Early Access: Winter War

Winter War, dernier né du studio Avalon Digital, vous propose de revivre non pas la saison de ski d’un parisien mais la guerre qui a opposé la Finlande à l’envahisseur russe entre Novembre 1939 et Mars 1940. Basé sur les mêmes règles que Battles for Spain, testé il y a quelques semaines ici-même, Winter War boxe dans la catégorie wargames, mais accessible, idéal pour donner envie aux néophytes et occuper les Grognards entre deux invasions de la Russie.

Aux armes !

Winter War propose plusieurs scénarios, histoire de se faire la main avant d’attaquer la grande campagne : la déclaration de guerre et l’invasion russe, les batailles de Tolvajärvi, Suomussalmi (fin 1939) et de la Ligne Mannerheim (traitant des deux derniers mois de la guerre). Chacune de ces batailles met en évidence les différences de doctrine des camps engagés. Alors que la Finlande se repose sur des unités performantes et bien équipées, la Russie compte sur un grand nombre d’unités au mieux très moyennes, appuyées par une artillerie impressionnante et une flotte d’avions qui obligera bien vite le Finnois à être très prudent dans ses raids aériens.

C’est pas très glorieux mais faudra faire avec

Comme mon estimé collègue vous l’expliquait lors de sa bafouille sur Battle for Spain, le déroulement d’un tour de jeu est relativement simple. Chaque joueur va, à son tour, piocher des cartes, utilisables soit pendant la partie stratégique (pour disposer de renforts extérieurs, bombarder une ville…) soit pendant les batailles (tendre une embuscade, gonfler le moral des troupes…). Place ensuite aux mouvements aériens offensifs, pour intercepter des chasseurs ennemis ou appuyer les troupes au sol, avant de procéder aux mouvements terrestres.
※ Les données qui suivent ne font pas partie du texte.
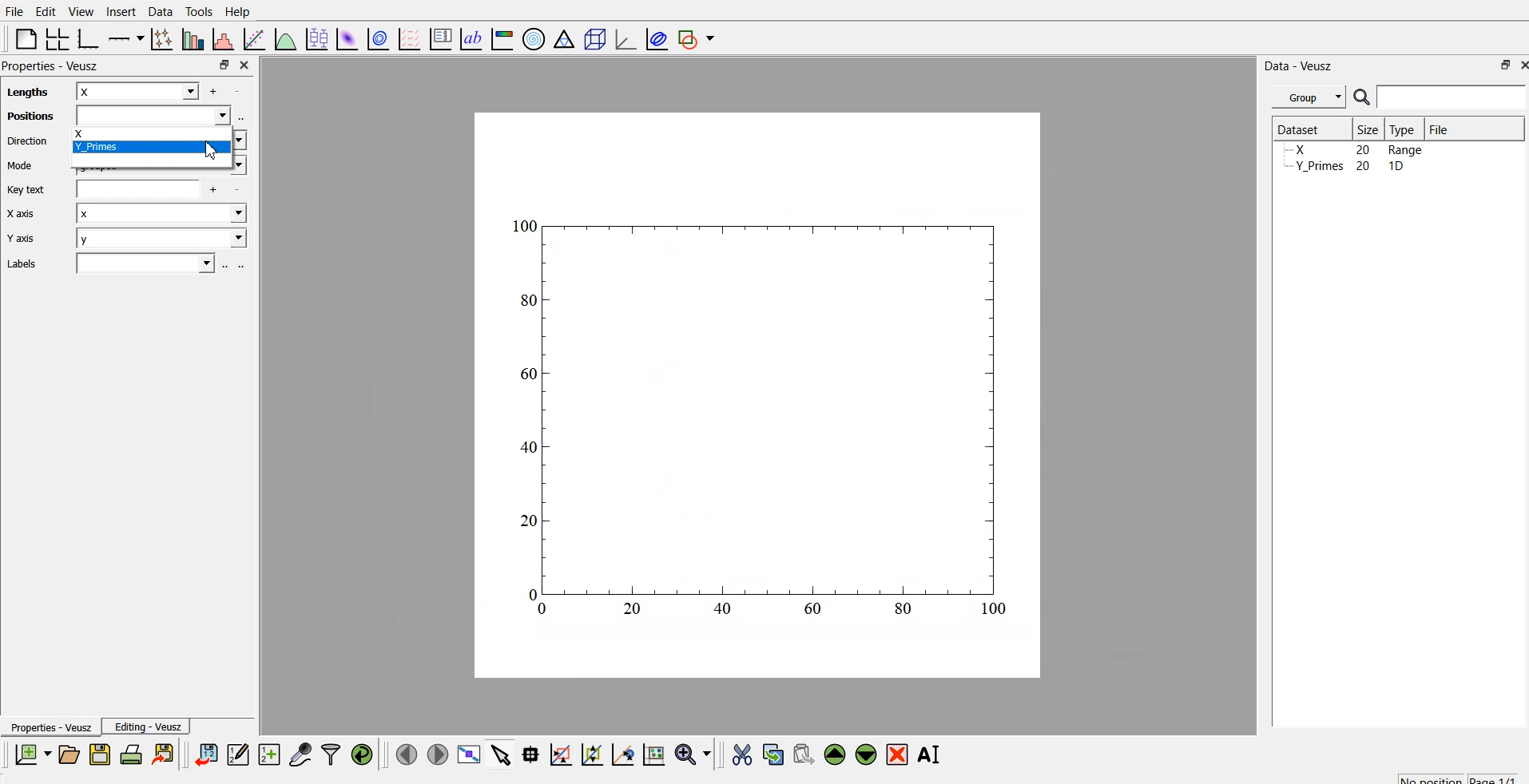 The height and width of the screenshot is (784, 1529). Describe the element at coordinates (833, 754) in the screenshot. I see `move up the widget` at that location.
Oui, tout n’est pas non plus permis !

Ils peuvent s’effectuer via les voies de chemin de fer, et permettent ainsi de traverser très rapidement le pays, ou d’une région à l’autre, sachant que chacune nécessite un certain nombre de points de mouvements. Il faut donc planifier à l’avance l’arrivée des renforts et la montée en ligne des troupes. Si celles-ci débarquent dans une région occupée par des troupes adverses, une bataille est planifiée. Un bon point est que toutes les batailles s’effectuent à la fin de la phase de mouvement. Le joueur actif peut donc amener des troupes d’autres régions s’il le désire, quitte à dégarnir ses arrières…

Ca passe !

Une fois cette phase finie, place aux batailles et… je dois vous avouer que je suis assez dubitatif concernant leur déroulement. Le jeu ne disposant pas d’un manuel digne de ce nom ni de tutoriel (mais cela viendra avec la version finale à n’en pas douter), je n’ai pas pu vraiment comprendre ce qui permet à une unité de toucher, ou subir des pertes, sur les lancers de dés (et SAAvenger vous dira à quel point j’aime maîtriser les règles…). Toujours est-il qu’on se rend vite compte de l’importance des fortifications et autres champs de mines qui font tampon entre les assaillants et les défenseurs retranchés, obligeant les premiers à venir en force et surtout avec des généraux (qui ne participent à la bataille que pour les bonus en commandement) afin que le moral ne s’écroule pas lorsque les pertes s’accumulent. Il est heureusement possible de faire retraite en cas de mauvaise fortune ou au contraire de percer lors d’une victoire, ce qui peut s’avérer à double tranchant vu qu’aucun renfort n’est possible à ce moment-là…

Les pertes russes ne sont pas facilement comblées lors des premiers tours

Une fois cette phase terminée, place aux déplacements défensifs de l’aviation et au tour de l’adversaire ! C’est donc du très classique, il n’y a pas d’activation d’opportunité entre deux phases de l’adversaire et passés quelques tours, on commence à prendre ses marques et à réaliser, dans le cas du joueur finlandais, qu’il n’a aucun intérêt à aller chatouiller le russe au-delà de ses frontières, à moins de vouloir envahir Leningrad pour s’assurer une victoire immédiate. Lors de notre test en multijoueurs avec SAAvenger, j’ai eu l’outrecuidance de lancer une offensive au Nord, désireux d’envahir une ville et ainsi grapiller quelques points de victoire. Vu la faiblesse de mon rideau défensif, mon adversaire n’a eu aucun mal à encercler et annihiler mes troupes, me privant ainsi de plusieurs unités qui auraient bien plus utiles en défense. Et si vous vous posiez la question, oui il arrive à votre Belge préféré de bien jouer parfois…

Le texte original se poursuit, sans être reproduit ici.